— TASK DETAILS —
Which of the lines below contain the string "Facebook"? Pull each one out of the data.

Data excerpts

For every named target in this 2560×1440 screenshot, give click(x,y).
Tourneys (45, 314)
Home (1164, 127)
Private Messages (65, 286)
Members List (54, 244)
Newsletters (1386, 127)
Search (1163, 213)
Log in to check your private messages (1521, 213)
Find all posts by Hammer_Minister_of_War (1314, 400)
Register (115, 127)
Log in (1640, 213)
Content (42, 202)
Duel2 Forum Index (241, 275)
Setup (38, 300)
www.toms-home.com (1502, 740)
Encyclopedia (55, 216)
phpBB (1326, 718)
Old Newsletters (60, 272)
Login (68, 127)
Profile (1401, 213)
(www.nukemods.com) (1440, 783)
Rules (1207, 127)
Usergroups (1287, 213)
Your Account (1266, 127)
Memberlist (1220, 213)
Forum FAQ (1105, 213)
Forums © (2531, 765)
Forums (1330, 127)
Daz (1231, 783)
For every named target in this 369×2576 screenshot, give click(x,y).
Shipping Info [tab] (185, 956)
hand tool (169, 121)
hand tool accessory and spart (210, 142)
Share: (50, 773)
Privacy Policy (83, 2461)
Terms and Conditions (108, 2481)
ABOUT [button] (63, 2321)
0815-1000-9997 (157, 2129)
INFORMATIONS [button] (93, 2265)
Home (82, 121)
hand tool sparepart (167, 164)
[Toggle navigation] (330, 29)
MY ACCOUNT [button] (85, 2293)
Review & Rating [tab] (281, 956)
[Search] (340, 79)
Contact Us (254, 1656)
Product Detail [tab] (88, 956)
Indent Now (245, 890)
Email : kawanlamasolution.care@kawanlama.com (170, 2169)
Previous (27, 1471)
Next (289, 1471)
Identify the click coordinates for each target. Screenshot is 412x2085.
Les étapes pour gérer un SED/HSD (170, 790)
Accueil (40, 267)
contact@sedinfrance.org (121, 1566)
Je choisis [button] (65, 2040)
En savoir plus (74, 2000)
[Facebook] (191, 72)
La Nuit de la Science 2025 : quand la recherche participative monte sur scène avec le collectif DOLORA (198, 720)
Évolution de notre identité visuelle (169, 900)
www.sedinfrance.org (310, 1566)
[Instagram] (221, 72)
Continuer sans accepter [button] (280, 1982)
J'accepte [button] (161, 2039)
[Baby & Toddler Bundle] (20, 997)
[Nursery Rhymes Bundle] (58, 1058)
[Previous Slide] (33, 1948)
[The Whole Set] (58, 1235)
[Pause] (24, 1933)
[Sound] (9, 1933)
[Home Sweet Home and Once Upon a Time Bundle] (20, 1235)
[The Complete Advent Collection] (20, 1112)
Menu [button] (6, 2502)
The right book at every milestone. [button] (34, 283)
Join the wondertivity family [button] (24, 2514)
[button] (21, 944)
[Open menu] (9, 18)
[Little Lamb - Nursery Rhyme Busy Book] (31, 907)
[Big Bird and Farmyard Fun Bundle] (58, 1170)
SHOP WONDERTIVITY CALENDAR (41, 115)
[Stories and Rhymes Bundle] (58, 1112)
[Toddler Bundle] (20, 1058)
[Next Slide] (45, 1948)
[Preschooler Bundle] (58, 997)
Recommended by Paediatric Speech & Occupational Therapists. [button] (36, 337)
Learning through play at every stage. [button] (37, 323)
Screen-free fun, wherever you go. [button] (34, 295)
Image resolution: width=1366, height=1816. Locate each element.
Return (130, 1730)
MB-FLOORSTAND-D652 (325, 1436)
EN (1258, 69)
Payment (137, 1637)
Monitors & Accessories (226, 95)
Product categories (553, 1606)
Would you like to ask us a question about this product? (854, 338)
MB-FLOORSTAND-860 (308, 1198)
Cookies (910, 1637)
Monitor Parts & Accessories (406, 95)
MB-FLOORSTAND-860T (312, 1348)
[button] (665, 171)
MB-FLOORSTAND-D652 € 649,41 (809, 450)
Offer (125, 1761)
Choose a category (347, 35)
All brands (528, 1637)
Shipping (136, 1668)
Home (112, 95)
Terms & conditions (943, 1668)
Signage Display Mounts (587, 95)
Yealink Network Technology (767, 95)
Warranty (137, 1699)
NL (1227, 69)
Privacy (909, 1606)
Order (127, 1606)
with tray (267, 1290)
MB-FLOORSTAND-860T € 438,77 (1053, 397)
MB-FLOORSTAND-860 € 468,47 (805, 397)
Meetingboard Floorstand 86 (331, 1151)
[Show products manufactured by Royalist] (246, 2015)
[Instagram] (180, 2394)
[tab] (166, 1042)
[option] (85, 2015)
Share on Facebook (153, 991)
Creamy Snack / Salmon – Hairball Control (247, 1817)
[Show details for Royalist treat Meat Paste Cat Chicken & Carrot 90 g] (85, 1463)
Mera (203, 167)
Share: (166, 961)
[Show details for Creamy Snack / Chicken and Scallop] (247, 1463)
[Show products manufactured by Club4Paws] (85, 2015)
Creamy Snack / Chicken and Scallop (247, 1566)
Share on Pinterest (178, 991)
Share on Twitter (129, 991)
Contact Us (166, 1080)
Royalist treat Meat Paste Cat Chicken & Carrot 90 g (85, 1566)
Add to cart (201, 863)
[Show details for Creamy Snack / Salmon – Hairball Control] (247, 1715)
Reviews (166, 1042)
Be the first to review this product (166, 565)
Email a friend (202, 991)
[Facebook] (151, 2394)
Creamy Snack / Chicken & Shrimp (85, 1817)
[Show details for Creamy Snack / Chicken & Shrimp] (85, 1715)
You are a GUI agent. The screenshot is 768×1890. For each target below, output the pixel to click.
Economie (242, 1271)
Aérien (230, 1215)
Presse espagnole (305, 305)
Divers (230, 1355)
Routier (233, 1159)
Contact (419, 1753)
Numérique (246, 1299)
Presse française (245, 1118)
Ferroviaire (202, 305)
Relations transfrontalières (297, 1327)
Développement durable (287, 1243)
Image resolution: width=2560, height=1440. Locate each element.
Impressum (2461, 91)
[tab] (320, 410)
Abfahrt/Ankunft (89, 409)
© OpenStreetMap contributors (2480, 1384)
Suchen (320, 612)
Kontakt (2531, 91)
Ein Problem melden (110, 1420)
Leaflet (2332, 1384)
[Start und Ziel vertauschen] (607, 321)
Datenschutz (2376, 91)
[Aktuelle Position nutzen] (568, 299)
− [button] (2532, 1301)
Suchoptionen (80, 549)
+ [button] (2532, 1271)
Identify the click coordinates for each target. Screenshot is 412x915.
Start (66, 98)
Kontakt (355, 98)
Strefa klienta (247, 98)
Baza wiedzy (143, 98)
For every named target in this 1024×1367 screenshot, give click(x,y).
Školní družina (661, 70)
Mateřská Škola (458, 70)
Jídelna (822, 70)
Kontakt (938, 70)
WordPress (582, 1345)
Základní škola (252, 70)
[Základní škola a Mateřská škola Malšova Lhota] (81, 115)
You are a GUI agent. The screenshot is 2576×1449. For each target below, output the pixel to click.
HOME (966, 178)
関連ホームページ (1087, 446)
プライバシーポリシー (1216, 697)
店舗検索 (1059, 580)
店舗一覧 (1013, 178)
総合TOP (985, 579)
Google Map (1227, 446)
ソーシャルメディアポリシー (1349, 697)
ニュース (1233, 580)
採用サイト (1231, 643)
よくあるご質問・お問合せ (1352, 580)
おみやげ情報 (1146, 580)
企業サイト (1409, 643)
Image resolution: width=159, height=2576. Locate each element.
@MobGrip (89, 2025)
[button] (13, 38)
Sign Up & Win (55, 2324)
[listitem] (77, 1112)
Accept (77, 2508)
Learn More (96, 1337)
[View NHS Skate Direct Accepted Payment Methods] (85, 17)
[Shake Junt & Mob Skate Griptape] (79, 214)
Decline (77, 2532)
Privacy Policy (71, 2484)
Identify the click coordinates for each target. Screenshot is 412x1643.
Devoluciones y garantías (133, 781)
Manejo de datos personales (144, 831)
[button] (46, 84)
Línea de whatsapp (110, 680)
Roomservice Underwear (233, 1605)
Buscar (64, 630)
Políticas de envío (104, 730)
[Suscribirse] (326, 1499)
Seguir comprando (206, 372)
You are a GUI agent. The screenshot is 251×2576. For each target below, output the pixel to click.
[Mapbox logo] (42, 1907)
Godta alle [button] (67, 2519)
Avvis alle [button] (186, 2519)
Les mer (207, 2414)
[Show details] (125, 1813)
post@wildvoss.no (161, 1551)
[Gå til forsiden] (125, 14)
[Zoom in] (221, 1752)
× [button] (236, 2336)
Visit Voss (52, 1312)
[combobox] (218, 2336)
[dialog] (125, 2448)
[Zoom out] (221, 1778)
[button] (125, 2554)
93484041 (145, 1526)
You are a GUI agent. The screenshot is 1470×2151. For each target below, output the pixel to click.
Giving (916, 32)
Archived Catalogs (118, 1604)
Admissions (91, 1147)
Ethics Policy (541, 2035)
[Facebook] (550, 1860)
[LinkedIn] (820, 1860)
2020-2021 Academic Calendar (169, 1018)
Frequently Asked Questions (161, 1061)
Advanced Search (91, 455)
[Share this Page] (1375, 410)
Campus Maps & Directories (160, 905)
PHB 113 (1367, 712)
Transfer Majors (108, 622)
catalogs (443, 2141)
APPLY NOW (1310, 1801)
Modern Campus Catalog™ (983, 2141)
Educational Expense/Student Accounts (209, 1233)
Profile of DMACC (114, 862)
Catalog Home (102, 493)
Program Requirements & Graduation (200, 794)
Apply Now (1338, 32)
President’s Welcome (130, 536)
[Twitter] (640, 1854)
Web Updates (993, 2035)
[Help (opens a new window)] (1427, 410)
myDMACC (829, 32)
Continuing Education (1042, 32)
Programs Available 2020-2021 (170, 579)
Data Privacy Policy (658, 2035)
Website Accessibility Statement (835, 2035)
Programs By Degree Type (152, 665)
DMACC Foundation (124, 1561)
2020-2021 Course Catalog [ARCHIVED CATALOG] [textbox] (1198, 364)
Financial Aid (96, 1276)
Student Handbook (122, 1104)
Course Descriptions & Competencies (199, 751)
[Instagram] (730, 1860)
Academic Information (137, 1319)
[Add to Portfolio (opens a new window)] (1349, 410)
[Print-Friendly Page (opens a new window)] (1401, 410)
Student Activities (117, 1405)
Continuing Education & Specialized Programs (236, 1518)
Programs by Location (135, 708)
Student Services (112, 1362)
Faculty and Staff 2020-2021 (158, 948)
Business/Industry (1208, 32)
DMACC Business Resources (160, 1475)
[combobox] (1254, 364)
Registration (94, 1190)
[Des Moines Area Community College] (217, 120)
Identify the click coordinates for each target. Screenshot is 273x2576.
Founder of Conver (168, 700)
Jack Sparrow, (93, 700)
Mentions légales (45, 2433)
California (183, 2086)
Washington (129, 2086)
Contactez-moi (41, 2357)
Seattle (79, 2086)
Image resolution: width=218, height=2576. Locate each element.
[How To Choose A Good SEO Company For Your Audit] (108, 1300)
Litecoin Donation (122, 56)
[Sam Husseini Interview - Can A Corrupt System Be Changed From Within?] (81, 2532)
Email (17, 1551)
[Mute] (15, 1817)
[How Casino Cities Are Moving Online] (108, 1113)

— TASK OUTPUT —
[Facebook] (191, 72)
Share on Facebook (153, 991)
[Facebook] (151, 2394)
[Facebook] (550, 1860)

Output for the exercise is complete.